*** Data records ***
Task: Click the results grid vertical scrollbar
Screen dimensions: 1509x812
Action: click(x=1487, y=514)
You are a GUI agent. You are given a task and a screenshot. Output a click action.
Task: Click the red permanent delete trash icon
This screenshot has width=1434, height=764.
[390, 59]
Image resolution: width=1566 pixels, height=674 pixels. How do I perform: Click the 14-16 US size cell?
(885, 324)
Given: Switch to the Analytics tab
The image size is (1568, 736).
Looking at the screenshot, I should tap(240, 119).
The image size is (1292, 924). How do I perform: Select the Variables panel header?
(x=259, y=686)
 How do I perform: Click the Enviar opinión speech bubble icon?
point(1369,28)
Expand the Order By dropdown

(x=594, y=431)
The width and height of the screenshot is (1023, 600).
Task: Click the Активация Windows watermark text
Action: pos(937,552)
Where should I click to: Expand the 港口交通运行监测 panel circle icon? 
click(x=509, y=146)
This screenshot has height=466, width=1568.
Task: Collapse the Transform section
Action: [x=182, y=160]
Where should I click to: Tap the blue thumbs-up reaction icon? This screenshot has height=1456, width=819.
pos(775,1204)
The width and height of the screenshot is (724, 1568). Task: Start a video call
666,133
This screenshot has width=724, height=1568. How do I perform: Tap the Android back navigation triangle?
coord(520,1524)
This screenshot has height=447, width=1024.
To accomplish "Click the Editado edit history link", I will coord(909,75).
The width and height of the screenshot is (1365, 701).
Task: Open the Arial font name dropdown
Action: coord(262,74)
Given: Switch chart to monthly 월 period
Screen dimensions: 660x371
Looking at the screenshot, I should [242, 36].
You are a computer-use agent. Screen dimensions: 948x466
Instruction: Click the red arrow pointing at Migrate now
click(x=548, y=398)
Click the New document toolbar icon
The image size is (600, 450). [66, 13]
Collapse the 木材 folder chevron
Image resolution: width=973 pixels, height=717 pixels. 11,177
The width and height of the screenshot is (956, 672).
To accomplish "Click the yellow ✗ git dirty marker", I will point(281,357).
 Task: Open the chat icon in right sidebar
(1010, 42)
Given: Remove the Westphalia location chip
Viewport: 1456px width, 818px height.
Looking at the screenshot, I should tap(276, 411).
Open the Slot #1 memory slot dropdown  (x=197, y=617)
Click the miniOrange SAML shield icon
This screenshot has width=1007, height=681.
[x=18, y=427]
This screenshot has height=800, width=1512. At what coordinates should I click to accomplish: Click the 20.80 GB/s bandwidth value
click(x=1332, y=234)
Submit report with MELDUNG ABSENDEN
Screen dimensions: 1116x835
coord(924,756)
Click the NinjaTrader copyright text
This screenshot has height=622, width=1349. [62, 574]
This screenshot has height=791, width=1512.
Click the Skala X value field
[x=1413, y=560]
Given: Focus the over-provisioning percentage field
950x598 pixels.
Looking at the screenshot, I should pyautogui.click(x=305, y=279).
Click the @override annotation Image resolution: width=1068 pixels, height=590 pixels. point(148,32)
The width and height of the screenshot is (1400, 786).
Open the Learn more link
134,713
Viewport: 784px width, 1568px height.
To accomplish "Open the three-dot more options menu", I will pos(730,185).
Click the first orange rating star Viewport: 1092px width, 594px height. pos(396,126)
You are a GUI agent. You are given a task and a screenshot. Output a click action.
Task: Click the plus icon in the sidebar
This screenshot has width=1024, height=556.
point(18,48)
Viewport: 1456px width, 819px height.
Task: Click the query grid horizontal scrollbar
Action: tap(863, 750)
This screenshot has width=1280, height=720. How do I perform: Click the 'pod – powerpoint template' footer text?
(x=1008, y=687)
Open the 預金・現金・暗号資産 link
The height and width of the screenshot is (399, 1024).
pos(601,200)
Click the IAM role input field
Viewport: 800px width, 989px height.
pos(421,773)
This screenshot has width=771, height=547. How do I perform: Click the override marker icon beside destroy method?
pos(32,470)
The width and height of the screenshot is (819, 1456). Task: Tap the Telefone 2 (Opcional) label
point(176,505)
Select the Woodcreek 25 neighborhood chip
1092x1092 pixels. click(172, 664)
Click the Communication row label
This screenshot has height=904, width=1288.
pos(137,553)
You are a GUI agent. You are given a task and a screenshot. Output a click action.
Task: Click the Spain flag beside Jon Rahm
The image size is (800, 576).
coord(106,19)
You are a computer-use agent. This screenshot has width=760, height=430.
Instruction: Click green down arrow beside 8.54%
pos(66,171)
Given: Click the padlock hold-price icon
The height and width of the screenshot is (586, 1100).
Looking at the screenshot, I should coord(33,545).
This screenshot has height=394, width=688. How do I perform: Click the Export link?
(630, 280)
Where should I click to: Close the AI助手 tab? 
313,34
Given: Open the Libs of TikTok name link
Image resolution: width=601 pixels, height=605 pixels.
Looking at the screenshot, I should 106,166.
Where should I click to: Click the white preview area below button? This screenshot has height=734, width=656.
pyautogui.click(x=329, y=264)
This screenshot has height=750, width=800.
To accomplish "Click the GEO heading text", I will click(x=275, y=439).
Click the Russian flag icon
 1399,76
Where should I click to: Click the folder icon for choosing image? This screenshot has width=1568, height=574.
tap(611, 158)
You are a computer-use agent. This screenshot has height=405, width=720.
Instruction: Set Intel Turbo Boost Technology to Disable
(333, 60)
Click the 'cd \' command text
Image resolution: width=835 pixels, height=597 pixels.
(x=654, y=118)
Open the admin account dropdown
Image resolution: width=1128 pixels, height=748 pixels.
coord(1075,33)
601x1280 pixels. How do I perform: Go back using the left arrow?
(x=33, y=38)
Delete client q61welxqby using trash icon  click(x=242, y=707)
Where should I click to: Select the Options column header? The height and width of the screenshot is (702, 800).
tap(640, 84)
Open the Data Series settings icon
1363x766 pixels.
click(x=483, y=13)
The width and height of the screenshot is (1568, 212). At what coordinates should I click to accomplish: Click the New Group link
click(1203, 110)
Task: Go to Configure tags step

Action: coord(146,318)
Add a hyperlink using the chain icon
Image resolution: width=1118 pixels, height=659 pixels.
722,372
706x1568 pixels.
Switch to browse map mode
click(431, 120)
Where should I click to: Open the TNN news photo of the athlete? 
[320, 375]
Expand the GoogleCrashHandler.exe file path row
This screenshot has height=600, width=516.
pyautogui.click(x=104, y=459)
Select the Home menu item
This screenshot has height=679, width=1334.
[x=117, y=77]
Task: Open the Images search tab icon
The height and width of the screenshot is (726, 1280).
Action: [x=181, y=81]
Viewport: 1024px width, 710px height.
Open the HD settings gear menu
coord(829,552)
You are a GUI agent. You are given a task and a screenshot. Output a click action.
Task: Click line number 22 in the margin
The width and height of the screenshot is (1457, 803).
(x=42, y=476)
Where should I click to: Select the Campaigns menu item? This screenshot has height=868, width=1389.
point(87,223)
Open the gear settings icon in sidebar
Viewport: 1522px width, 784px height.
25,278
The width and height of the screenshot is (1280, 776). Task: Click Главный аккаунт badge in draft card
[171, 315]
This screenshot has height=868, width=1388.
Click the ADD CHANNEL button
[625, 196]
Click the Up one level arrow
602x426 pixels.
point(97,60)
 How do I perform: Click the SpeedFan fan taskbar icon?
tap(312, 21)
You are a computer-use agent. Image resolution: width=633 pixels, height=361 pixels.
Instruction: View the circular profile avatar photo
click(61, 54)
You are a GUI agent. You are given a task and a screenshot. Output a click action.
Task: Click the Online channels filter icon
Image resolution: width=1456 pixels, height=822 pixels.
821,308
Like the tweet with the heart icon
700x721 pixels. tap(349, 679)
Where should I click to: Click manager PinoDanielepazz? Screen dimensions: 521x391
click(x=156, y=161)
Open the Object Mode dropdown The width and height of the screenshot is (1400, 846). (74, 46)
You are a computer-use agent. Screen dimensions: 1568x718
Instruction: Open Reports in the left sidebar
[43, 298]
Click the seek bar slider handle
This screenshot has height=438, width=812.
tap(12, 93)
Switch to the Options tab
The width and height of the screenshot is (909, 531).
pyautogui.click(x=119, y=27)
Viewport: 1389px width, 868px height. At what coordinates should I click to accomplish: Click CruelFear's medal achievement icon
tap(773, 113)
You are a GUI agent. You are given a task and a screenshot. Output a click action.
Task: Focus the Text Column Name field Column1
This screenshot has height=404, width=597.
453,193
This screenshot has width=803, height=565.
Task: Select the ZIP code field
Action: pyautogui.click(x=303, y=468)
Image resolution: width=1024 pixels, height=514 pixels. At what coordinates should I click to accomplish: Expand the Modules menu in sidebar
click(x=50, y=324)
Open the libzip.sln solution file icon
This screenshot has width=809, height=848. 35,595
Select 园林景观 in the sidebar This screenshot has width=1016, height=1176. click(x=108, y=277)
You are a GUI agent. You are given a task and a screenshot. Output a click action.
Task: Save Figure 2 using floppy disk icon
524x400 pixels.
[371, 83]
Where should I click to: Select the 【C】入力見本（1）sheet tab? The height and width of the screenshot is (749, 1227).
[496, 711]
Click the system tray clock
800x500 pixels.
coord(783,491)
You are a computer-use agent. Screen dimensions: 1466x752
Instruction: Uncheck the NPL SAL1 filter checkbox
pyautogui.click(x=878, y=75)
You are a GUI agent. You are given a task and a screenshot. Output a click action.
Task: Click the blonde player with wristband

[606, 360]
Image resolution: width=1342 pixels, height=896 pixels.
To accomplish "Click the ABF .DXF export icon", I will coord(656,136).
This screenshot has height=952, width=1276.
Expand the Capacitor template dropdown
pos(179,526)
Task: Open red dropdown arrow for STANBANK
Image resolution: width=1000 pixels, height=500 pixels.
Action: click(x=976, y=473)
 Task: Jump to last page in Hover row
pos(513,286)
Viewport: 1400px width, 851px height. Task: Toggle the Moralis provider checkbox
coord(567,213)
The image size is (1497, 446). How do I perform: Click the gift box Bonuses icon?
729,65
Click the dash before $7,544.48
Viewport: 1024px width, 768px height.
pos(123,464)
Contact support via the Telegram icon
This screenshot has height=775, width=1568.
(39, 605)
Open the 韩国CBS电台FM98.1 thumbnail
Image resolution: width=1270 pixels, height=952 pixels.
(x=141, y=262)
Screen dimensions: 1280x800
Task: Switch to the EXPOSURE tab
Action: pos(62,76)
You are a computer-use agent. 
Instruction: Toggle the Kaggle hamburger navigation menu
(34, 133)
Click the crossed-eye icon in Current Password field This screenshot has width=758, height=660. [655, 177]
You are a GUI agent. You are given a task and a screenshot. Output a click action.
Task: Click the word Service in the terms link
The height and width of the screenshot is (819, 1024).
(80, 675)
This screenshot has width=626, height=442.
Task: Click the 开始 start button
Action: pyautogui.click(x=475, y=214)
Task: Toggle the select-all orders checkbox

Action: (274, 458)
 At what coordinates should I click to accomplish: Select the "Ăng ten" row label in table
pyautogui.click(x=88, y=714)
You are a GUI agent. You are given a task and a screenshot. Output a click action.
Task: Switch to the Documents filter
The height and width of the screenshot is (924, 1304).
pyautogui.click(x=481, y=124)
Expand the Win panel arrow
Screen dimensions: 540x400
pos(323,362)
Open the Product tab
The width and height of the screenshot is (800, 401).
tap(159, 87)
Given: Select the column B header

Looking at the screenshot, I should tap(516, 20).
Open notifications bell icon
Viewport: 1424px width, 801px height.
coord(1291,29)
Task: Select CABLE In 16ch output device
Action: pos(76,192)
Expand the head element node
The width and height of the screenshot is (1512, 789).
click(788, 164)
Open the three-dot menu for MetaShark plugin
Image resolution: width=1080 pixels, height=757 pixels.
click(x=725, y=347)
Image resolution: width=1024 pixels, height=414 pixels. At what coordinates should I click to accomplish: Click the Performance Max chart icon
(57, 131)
***
-- Short task --
Format the lines from the start of the items through the line containing "Looking at the screenshot, I should tap(240, 119)." as a numbered list, including both ends and omitting any blank lines.

-- Problem solution --
1. Task: Click the results grid vertical scrollbar
2. Screen dimensions: 1509x812
3. Action: click(x=1487, y=514)
4. You are a GUI agent. You are given a task and a screenshot. Output a click action.
5. Task: Click the red permanent delete trash icon
6. This screenshot has width=1434, height=764.
7. [390, 59]
8. Image resolution: width=1566 pixels, height=674 pixels. How do I perform: Click the 14-16 US size cell?
9. (885, 324)
10. Given: Switch to the Analytics tab
11. The image size is (1568, 736).
12. Looking at the screenshot, I should tap(240, 119).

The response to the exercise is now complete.